The first thing that happens on a good day is hope. And hope, when you have learned not to trust it, is not always a comfortable feeling. It arrives with a shadow attached. You feel well, and somewhere underneath the feeling well is the knowledge that this will not last. You have been here before. You know how this goes. So instead of settling into the good day, you spend part of it bracing for it to end.
That bracing is exhausting in its own right.
Then there is the pressure to perform. A good day can feel like an obligation. You should do more. You should catch up on everything the bad days cost you. You should show people you are capable, productive, present. The good day becomes a window you have to climb through as fast as possible before it closes, and the rest and enjoyment that the day could have offered gets swallowed by the urgency to make up for lost time.

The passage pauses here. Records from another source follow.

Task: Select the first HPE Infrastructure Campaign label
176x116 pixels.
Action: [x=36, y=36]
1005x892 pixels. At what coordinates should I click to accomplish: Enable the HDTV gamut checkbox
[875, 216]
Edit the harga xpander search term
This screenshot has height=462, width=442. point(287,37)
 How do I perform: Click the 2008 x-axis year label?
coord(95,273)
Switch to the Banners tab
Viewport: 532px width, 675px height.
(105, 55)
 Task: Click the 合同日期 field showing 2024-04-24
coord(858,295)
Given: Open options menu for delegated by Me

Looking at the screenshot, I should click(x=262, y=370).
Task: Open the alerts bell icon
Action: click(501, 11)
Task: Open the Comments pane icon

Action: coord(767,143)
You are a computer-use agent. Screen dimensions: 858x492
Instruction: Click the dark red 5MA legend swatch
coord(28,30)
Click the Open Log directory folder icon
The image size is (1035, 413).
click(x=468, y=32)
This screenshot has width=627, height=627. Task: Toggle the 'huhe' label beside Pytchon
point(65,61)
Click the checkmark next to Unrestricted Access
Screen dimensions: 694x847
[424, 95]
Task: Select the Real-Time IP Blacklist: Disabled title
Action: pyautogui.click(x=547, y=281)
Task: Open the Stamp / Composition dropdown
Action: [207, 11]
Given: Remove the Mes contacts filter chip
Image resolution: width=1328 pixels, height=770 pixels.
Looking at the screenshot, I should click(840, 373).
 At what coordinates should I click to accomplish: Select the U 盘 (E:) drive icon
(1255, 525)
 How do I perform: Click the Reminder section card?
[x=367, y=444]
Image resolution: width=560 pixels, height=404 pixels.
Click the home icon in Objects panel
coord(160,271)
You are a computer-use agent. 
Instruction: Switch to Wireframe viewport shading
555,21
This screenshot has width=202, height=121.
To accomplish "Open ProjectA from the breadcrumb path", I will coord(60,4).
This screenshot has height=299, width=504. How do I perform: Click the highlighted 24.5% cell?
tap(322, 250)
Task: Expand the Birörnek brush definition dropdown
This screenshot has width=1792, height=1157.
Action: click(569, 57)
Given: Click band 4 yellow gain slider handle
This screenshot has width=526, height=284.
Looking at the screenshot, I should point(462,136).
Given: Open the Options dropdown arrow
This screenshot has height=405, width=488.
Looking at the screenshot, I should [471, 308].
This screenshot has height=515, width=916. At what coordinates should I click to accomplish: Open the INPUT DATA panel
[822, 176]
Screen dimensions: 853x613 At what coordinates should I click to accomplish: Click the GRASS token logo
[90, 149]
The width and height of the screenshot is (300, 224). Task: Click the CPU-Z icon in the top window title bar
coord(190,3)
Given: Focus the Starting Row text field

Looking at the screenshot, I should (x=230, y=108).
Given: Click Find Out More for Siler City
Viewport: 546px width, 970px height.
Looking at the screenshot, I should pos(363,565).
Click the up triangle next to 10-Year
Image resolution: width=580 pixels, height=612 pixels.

Good days can also bring guilt. Guilt about the days you could not show up. Guilt about the people who had to adjust around your hard days. Guilt that you are fine right now when yesterday you were not, as if your body's inconsistency is a character flaw rather than just the nature of living with a chronic condition.
And sometimes, strangely, good days bring grief. Not because anything is wrong, but because feeling well throws into sharp relief everything the bad days take away. The contrast can hurt. A good day can remind you of the life you would have if every day felt like this one, and that reminder is not always easy to sit with.
None of this means good days are unwelcome. They are not. They matter deeply. They are the days that make everything else survivable. But the idea that a good day is simply easy, simply a break from the complexity of living with a chronic condition, misses something important about what that experience is actually like.
Wellness is not binary for everyone. For a lot of people, it is a moving target, and even hitting it comes with its own set of feelings to sort through.
What people with chronic conditions often need most on a good day is the same thing they need on a bad one. Permission to feel whatever they actually feel, without having to justify it or explain it or perform something more convenient for the people around them.
A good day is still their day. It belongs to them. Not to productivity, not to catching up, not to proving that they are more than their worst days.
Just theirs. Fully and without conditions.